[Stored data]
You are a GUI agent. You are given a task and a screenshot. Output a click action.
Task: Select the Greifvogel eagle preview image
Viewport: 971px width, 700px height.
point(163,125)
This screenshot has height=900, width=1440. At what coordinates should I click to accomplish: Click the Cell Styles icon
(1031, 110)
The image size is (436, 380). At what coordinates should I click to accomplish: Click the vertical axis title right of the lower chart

==

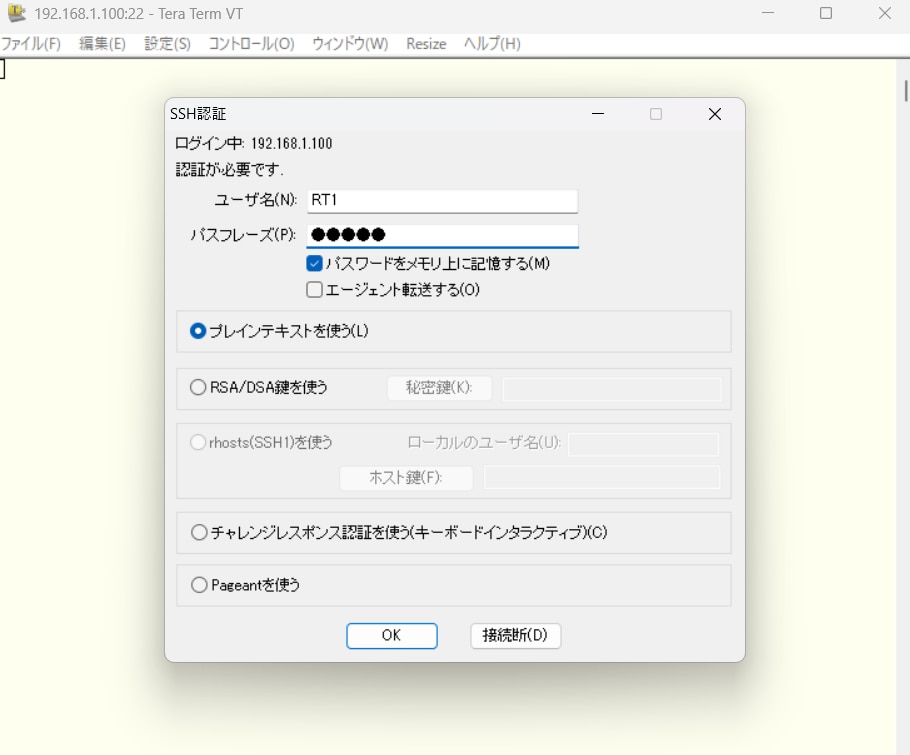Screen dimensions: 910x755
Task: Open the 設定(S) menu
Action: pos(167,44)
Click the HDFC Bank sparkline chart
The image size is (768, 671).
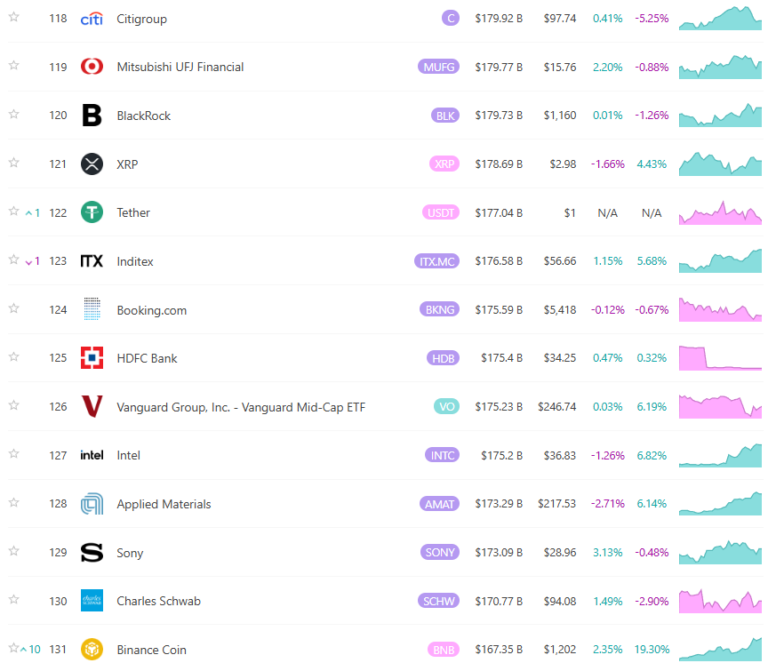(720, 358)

DESCRIPTION OF THE TASK: Could you set down, word for word, only the lines above from the line with "This screenshot has" to the line with "The image size is (436, 380).", including both?

ANSWER:
This screenshot has height=900, width=1440. At what coordinates should I click to accomplish: Click the Cell Styles icon
(1031, 110)
The image size is (436, 380). At what coordinates should I click to accomplish: Click the vertical axis title right of the lower chart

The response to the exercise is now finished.